There is a little likelihood the patient will have an allergic reaction to the medication as she is only allergic to shellfish. Xanax would only react with grapefruit and grapefruit products, if taken by the patient (Palmer, 2014).
Considering the patient’s complete medication regimen, there is a little likelihood of drug-drug interactions as Xanax only reacts mildly with theophyllines to alter, enhance or inhibit their effect on the body.
The most ideal dosage for Xanax is 0.25 to 0.5 mg per day. The most ideal dosage for the patient considering their weight the current dosage is the most ideal.
The focused nursing assessment for the patient who is receiving the newly-ordered medication to ensure safe and effective care of this patient (and to prevent the patient from developing an electrolyte imbalance).

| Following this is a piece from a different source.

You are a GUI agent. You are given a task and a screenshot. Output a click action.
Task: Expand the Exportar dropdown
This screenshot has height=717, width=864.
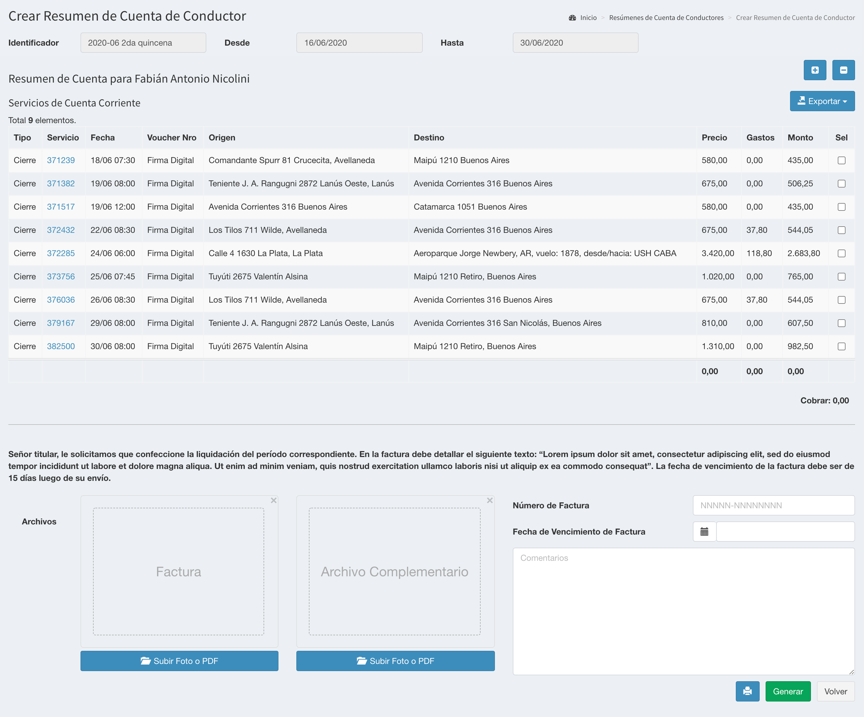(822, 101)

- Patient undergoes risk valuation before beginning new medication. The patient is reviewed for the possibility of a negative reaction with medications before commencing the new medication.
- Embed an electronic patient specific risk calculator within the electronic healthcare records system. A patient specific risk calculator is essential in estimating the risks a patient is prone to based on observations by practitioners.
- An anxiety test is administered to ascertain the levels of anxiety experienced by the patient.
- The theophylline test is administered to monitor levels of theophylline in the body.
- CDS collects information on and identifies patients at risk of developing risk factors. All risk factors identified.
- A confirmation diagnosis is run to ascertain results.
- Data pertaining to the strategies employed in identifying risks is collected for review and analysis on efficiency(Palmer, 2014)
Describe patient teaching should be included for this patient, including dietary recommendations related to the patient’s health status, dietary considerations related to the patient’s new medication, and teaching about the need for any laboratory testing.
- Dietary recommendations:
- Potassium supplements and potassium rich foods such as tomatoes, prunes, bananas, raisins, orange juice and tomato paste.
- Magnesium supplements or magnesium rich foods such as peanut, beans, whole grains and vegetables(Geyer, Mogotlane, & Young, 2009)
References
Geyer, N., Mogotlane, M. S., & Young, A. (2009). Juta’s manual of nursing. Lansdowne: Juta.
Palmer, M. (2014). Dr. Melissa Palmer’s guide to hepatitis & liver disease. New York: Avery.